The agency said in a report yesterday that an “A” rating, the same as Estonia and Botswana, is the most likely at the outset but could be lower. But it said that over time, greater clarity and confidence about Scotland’s institutional structure could make higher rating levels attainable.
The credit impact to the remainder of the UK (rUK) is likely to be limited, given the small size of Scotland’s economy relative to rUK. But Moody’s said this could change if Scotland refuses to assume a “fair and proportionate share” of its debt obligations.
This would mean rUK’s net debt burden would increase, a situation that would be “credit negative”.
A low credit rating is significant because it means a government – in this case at Holyrood – has to pay more to borrow funds from international banks.
This in turn could have an impact both on company debt in Scotland and personal debt, such as home mortgages.
First Minister Alex Salmond plans to be part of a sterling zone with rUK after independence.
Chancellor George Osborne has ruled out a currency union with an independent Scotland.
Moody’s said that if Scotland adopted its own currency, this would be “credit neutral” for rUK. But if Scotland were to share the pound, this would weaken rUK’s rating.
The report concluded: “If Scotland were to retain the pound sterling as its currency and the Bank of England as its central bank, this would be credit negative for the remainder of the UK, regardless of the institutional arrangements that are put in place.
“This would be particularly true if an independent Scotland were not also subject to binding fiscal co-ordination and banking union with the remaining UK.”
The assessment was dismissed by the Scottish Government. It said that “year-on-year, Scotland is in a stronger financial position than the UK as a whole”.
In February, global ratings firm Standard & Poor’s said that the challenges facing an independent Scotland’s economy would be significant but not insurmountable.
But opponents of independence claimed the Moody’s report was a “devastating” blow for the nationalists.
Former Labour chancellor and Better Together leader Alistair Darling said: “This is an absolutely devastating report for the nationalists. Not only does it completely undermine everything they have been asserting about currency, it also makes clear that if we leave the UK, then we would pay more for our mortgages, credit cards and loans.

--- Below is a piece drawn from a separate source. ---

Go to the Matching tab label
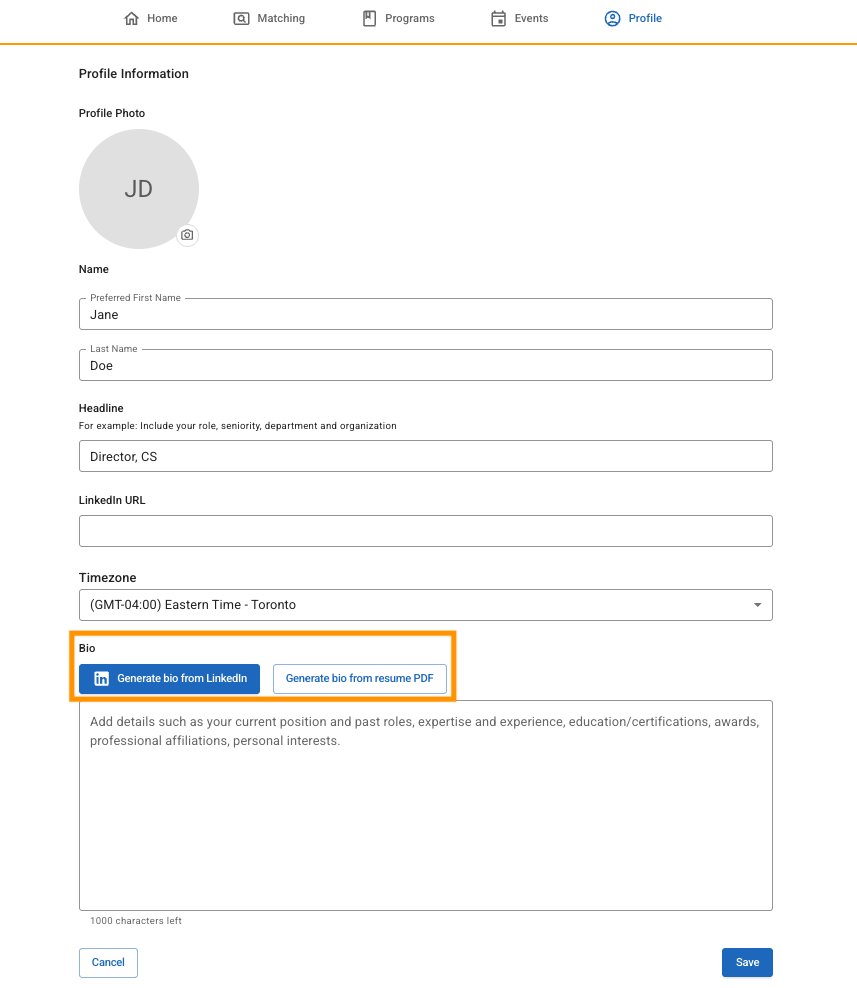Screen dimensions: 857x988 280,19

This is the real cost of independence.”
Liberal Democrat Chief Secretary to the Treasury Danny Alexander added: “Only weeks ahead of the most detailed analysis of the fiscal implications for independence being published, this is more evidence we are better off together – with a strengthening economy, jobs being created and a deficit that is falling.
“As part of the UK, Scotland can avoid a double downgrade for its credit rating and maintain lower borrowing costs for Scottish businesses and families.
“Moody’s also confirms why the UK should not join a currency union – because it would then also have a weaker credit rating. Together as the UK we are all better off.”
But a spokesman for finance secretary John Swinney said Scotland would be in a stronger position than rUK after independence.
He said: “An independent Scotland will be the 14th-wealthiest country per head in the developed world, compared to the UK in 18th place, and Standard & Poor’s recently made clear that – even without North Sea oil – an independent Scotland will qualify for their ‘highest economic assessment’.
“The Westminster government are just about the last people who should be attempting to make political capital on credit ratings, given that the No campaign’s previous boasts came unstuck when the UK was stripped of its AAA status by international agencies, while other, smaller European nations retained a top rating.”
He added: “Indeed, almost two-thirds of the countries deemed to have AAA status by Standard & Poor’s have a population of less than ten million.
“Year-on-year, Scotland is in a stronger financial position than the UK as a whole. And Scotland’s public sector debt is lower than the UK’s, and lower than the EU and G7 average, confirming our underlying economic strength.”